= East Indian National Association =

The East Indian National Association (EINA) was an organisation established in 1897 to represent the interests of the Indian population in Trinidad and Tobago. They played an influential role in the early twentieth century, but their impact declined in the 1920s.

== Foundation ==
The EINA was established in opposition to Immigration Ordinance No. 12 of 1897. The ordinance defined "immigrant" to include free Indians who had completed their term of indentureship and locally born Indians, and thus placed them under the same obligations are indentured immigrants.The ordinance required free Indians to carry a "Certificate of Exemption from Indentured Labour" or face arrest.

In the same year a group of Indians petitioned the West Indian Commission to request Indian representation on the Legislative Council of Trinidad and Tobago. This request was denied.

The organisation was formally established in Princes Town in 1898 with George Fitzpatrick as president. The leadership was dominated by Christian Indians, mostly Presbyterian converts, but also included Hindu and Muslim leaders.

== Positions and role ==
The EINA served as a "middle class pressure group" similar to the London-based East India Association. They strengthened this connection by appointing Dadabhai Naoroji an honorary member. Naoroji, a former member of the British Parliament, was the founder of the East India Association.

The aim of the organisation was "to promote harmony among East Indians and their descendants", and its focus was primarily on issues that concerned the community as a whole.

== Activities ==
In 1909 the EINA president, George Fitzpatrick served as the official representative of Indians in Trinidad before the Sanderson Committee (formally the Committee on Emigration from India to Crown Colonies and Protectorate) in London. Fitzpatrick used the opportunity to criticise the abuses of the indentureship system and the tight controls it placed on the movements of indenture. He also made the case to the committee that Indians in Trinidad needed more representation on the Legislative Council than could be provided by the Protector of Immigrants, who did little to address the abuses suffered by indentured workers. In 1912 Fitzpatrick was appointed to the Legislative Council as an unofficial member. He was the first Indian to serve on the council.

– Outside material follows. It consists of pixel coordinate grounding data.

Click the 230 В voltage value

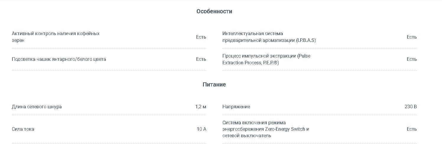coord(411,107)
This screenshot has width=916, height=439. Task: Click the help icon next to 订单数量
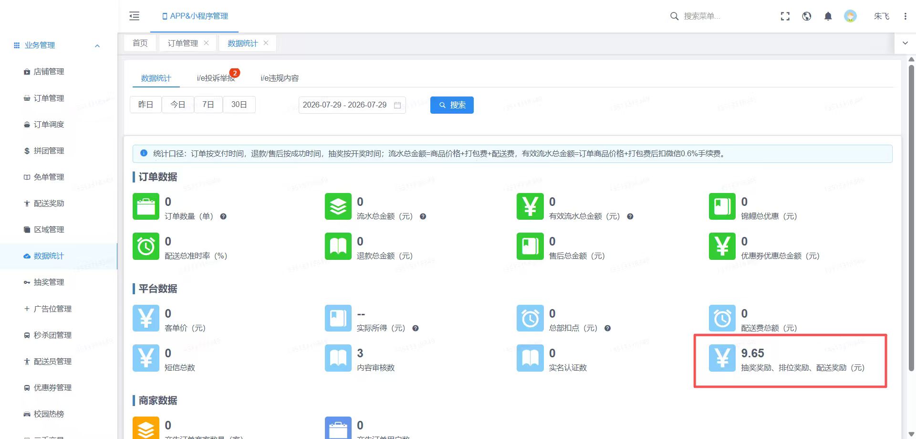pyautogui.click(x=223, y=216)
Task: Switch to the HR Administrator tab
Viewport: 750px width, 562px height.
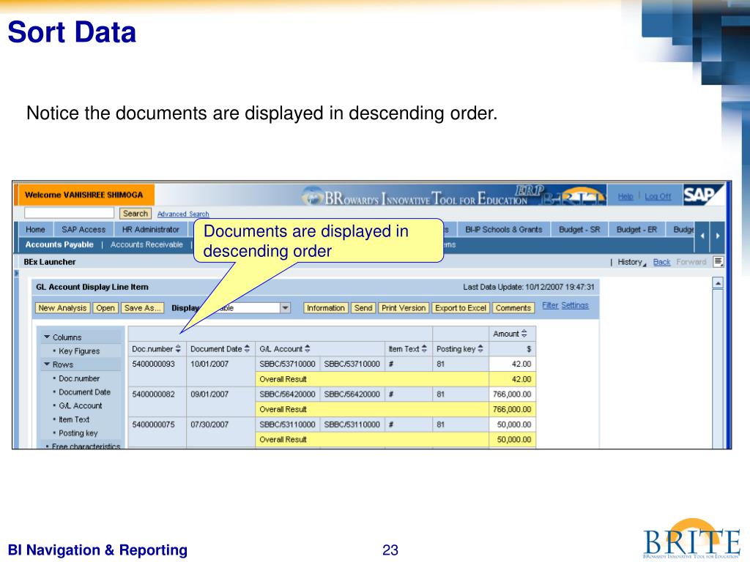Action: [151, 230]
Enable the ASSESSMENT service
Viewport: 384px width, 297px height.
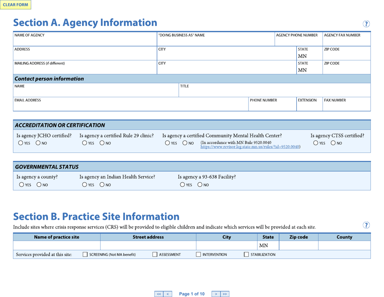[x=154, y=254]
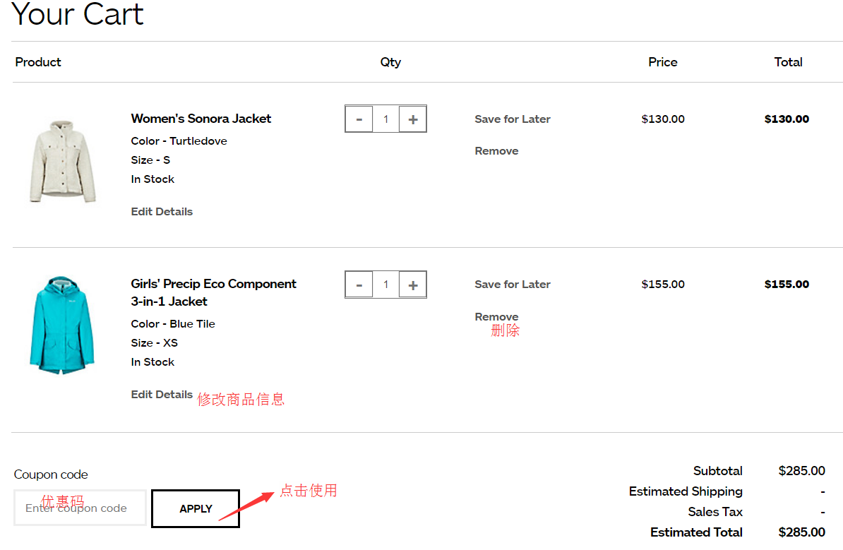Open Women's Sonora Jacket product thumbnail

63,161
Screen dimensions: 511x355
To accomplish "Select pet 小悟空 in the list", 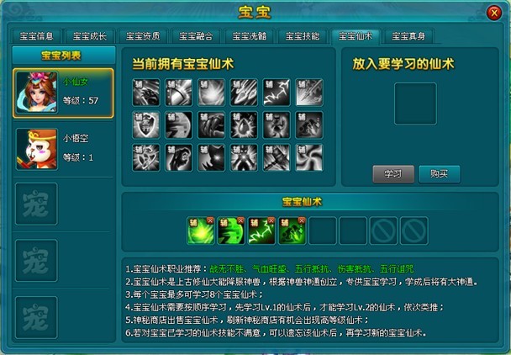I will (63, 149).
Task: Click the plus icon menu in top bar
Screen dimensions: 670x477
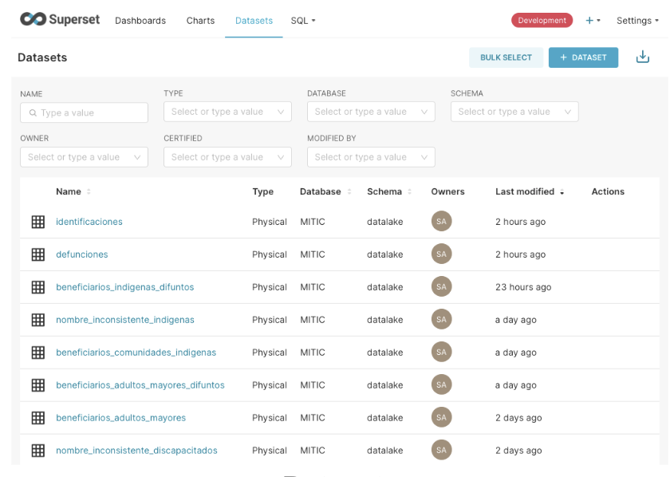Action: click(x=592, y=21)
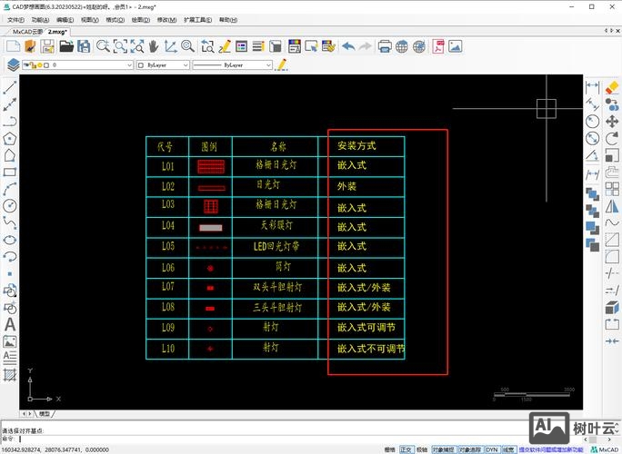
Task: Toggle 正交 ortho mode in status bar
Action: [x=406, y=449]
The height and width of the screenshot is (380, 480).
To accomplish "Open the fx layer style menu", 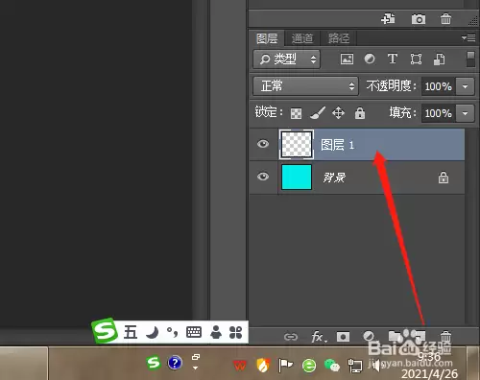I will [x=319, y=337].
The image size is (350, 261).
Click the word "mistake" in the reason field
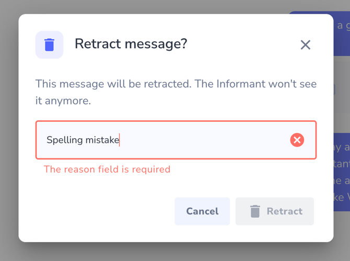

Until 1909 the EINA was the main organisation representing the interests of Indians in Trinidad. In 1909 it was joined by the East Indian National Congress (EINC) a more radical organisation formed in Couva under the leadership of F.E.M. Hosein. Like the EINA, the EINC was a middle class organisation which was interested in working with the colonial administration to protect the interests of Indian immigrants. In 1921 a third group, the Young East Indian Party was formed, in part by members of the EINA and EINC.

=== Political reform ===
In October 1912 Joseph Pointer, the British Labour Party's liaison to the Trinidad Workingmen's Association (TWA), visited Trinidad and met with the leadership of the EINA in Princes Town and later addressed a predominantly Indian audience in San Fernando. Pointer encouraged the EINA to work towards representative government in Trinidad and Tobago. Despite the TWA's opposition to Indian indentureship, the EINA and EINC were able to convince Pointer not to take a stand against Indian immigration.

=== Electoral activities ===
Elected members were added to the Legislative Council for the first time in 1925. The EINA was active in the 1925 general elections, supporting Arthur A. Sobrian in the Saint Patrick seat. Sobrian, who had been the sole Indian member of the council before the election, lost to Ernest Radcliffe-Clarke, a white planter. The EINA supported Sobrain again the 1928 general elections, but he was again defeated, this time by Timothy Roodal, who was endorsed by the TWA.

Historian Jerome Teelucksingh sees Sobrian's successive electoral defeats as a sign of the declining influence of the EINA.